🤖 AI Summary
This work proposes a unified framework for efficiently identifying bubble-like subgraphs—specifically superbubbles, snarls, and ultrabubbles—associated with genomic variation in both directed and bidirected graphs. Leveraging SPQR tree decomposition, the method integrates dynamic programming traversal, feedback arc set computation, and 2-separator analysis to achieve, for the first time, linear-time identification of snarls and ultrabubbles, along with a linear-size representation of snarls. Notably, the study proves that the feedback arc set problem can be solved in linear time on endpoint-free bidirected graphs. By unifying the detection of all three subgraph types within a single linear-time algorithm, this approach substantially enhances the efficiency of genomic graph structural analysis.
📝 Abstract
A fundamental algorithmic problem in computational biology is to find all subgraphs of a given type (superbubbles, snarls, and ultrabubbles) in a directed or bidirected input graph. These correspond to regions of genetic variation and are useful in analyzing collections of genomes.

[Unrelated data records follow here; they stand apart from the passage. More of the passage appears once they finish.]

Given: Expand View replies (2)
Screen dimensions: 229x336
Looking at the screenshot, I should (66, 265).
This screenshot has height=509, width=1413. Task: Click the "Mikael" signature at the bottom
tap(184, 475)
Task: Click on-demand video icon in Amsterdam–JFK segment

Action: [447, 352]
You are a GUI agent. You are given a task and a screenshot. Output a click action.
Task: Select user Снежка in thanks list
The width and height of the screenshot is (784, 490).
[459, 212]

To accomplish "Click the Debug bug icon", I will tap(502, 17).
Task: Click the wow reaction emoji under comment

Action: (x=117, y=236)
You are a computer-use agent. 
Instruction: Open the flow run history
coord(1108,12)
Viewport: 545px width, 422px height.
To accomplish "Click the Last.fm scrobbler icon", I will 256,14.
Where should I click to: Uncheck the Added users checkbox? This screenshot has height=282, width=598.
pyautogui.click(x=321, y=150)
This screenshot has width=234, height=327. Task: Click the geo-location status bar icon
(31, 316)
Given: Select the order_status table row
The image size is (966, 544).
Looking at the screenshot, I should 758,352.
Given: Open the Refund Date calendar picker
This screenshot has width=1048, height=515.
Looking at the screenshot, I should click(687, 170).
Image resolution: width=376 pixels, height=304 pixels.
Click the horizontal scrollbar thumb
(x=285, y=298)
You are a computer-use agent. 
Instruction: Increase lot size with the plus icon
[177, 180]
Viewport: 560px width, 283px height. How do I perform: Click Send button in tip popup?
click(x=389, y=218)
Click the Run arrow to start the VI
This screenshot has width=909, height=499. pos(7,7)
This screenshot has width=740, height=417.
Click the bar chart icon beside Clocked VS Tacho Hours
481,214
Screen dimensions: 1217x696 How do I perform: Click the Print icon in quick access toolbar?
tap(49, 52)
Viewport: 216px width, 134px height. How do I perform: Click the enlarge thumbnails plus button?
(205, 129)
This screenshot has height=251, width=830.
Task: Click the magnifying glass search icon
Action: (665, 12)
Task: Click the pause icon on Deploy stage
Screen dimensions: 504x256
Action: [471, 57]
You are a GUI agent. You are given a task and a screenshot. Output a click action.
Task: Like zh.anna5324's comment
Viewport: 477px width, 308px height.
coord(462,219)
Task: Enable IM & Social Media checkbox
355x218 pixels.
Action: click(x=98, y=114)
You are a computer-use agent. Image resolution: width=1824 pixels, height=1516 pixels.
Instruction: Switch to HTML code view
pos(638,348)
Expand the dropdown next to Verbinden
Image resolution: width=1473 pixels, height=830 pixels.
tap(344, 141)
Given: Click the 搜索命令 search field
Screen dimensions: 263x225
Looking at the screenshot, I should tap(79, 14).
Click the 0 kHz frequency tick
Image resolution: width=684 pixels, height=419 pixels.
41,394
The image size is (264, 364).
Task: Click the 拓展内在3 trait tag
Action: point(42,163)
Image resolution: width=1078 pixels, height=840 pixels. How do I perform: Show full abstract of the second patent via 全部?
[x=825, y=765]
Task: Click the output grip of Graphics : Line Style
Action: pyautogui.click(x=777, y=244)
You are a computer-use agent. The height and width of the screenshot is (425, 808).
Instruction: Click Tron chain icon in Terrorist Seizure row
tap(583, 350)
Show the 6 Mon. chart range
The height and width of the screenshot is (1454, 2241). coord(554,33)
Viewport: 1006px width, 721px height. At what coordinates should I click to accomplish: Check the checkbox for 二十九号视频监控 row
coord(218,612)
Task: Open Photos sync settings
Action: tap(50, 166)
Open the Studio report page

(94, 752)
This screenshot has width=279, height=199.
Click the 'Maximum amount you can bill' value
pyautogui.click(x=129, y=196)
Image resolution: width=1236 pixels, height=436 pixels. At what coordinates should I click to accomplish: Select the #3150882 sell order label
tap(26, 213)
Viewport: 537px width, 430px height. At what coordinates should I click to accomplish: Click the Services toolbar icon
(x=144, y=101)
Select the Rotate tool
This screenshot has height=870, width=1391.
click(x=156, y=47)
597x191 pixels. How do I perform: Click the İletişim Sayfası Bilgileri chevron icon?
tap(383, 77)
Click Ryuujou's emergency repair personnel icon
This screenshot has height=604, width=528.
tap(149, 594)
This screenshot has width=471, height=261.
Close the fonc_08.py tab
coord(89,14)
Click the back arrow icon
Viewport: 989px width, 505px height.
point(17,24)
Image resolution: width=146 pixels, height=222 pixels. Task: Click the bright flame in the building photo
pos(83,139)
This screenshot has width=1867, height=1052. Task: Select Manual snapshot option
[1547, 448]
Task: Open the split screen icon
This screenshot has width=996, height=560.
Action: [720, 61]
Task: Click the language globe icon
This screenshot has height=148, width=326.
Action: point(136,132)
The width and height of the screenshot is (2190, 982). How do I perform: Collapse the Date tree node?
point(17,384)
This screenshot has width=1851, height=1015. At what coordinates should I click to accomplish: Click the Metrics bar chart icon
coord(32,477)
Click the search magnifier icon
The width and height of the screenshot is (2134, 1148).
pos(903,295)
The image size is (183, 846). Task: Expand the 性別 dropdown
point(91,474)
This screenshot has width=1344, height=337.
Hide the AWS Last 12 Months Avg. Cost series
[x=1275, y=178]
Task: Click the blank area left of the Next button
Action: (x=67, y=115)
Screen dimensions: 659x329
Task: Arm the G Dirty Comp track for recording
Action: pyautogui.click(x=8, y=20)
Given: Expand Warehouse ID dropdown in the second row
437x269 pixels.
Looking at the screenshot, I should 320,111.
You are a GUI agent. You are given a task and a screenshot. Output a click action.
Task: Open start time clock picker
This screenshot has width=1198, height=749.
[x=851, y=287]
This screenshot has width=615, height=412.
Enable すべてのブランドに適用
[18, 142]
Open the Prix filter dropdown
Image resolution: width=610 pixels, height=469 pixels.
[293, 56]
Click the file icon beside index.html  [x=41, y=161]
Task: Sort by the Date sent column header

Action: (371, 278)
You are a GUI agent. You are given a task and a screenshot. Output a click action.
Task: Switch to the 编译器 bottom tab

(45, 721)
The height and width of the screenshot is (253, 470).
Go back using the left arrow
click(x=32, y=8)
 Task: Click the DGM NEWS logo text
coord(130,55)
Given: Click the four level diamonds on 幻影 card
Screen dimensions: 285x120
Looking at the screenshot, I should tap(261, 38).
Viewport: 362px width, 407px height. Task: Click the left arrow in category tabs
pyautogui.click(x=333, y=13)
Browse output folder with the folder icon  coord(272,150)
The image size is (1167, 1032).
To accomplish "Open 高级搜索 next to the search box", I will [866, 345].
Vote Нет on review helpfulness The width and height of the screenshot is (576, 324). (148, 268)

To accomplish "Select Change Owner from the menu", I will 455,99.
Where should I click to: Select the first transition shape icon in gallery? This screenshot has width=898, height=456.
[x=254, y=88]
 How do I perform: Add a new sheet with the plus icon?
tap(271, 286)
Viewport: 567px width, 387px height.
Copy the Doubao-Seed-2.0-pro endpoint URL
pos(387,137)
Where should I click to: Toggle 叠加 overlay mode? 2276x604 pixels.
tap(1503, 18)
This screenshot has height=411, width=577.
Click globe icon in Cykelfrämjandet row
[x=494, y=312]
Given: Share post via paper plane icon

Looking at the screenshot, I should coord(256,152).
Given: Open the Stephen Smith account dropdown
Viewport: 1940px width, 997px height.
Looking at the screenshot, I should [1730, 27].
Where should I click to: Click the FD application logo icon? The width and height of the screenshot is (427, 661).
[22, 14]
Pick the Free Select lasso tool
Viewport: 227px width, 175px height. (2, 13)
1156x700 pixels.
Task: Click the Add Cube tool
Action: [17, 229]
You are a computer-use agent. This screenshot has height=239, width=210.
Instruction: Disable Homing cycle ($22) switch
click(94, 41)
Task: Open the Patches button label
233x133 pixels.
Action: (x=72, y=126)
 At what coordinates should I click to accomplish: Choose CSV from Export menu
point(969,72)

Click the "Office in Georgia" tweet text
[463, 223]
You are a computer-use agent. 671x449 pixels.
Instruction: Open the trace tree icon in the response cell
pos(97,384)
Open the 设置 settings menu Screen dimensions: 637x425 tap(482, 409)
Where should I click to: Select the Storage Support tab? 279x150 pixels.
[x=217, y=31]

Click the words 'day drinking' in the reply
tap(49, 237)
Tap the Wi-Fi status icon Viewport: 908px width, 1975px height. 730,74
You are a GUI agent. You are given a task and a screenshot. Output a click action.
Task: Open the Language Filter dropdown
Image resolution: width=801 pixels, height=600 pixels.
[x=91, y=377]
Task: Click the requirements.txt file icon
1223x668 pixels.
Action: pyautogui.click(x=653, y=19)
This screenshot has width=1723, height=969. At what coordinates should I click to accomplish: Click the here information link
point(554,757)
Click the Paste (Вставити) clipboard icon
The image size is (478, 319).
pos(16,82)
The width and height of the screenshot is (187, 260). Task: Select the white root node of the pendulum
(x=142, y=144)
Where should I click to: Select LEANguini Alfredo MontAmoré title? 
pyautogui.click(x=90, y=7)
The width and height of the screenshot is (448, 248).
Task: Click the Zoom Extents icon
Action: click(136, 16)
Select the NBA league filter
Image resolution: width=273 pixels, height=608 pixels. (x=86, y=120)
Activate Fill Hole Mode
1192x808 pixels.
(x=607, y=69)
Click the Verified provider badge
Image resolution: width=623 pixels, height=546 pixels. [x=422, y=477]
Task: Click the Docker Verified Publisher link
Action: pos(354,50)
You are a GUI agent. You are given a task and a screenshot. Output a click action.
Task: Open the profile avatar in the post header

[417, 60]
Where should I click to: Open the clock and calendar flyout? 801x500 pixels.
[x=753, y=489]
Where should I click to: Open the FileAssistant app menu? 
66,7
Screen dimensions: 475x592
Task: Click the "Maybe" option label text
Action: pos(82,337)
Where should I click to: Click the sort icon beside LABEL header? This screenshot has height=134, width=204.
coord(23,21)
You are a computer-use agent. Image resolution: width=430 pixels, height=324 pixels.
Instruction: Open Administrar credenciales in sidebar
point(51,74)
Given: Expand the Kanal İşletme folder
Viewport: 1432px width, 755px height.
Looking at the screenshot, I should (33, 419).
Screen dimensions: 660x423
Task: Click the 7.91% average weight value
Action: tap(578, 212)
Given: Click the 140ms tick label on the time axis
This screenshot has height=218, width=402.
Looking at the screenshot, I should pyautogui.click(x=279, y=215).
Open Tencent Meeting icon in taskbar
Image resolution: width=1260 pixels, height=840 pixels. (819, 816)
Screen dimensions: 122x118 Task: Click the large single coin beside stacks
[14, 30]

We present the first linear-time algorithms for identifying all snarls and all ultrabubbles, resolving problems open since 2018. The algorithm for snarls relies on a new linear-size representation of all snarls with respect to the number of vertices in the graph. We employ the well-known SPQR-tree decomposition, which encodes all 2-separators of a biconnected graph. After several dynamic-programming-style traversals of this tree, we maintain key properties (such as acyclicity) that allow us to decide whether a given 2-separator defines a subgraph to be reported. A crucial ingredient for linear-time complexity is that acyclicity of linearly many subgraphs can be tested simultaneously via the problem of computing all arcs in a directed graph whose removal renders it acyclic (so-called feedback arcs). As such, we prove a fundamental result for bidirected graphs, that may be of independent interest: all feedback arcs can be computed in linear time for tipless bidirected graphs, while in general this is at least as hard as matrix multiplication, assuming the k-Clique Conjecture. Our results form a unified framework that also yields a completely different linear-time algorithm for finding all superbubbles. Although some of the results are technically involved, the underlying ideas are conceptually simple, and may extend to other bubble-like subgraphs. More broadly, our work contributes to the theoretical foundations of computational biology and advances a growing line of research that uses SPQR-tree decompositions as a general tool for designing efficient algorithms, beyond their traditional role in graph drawing.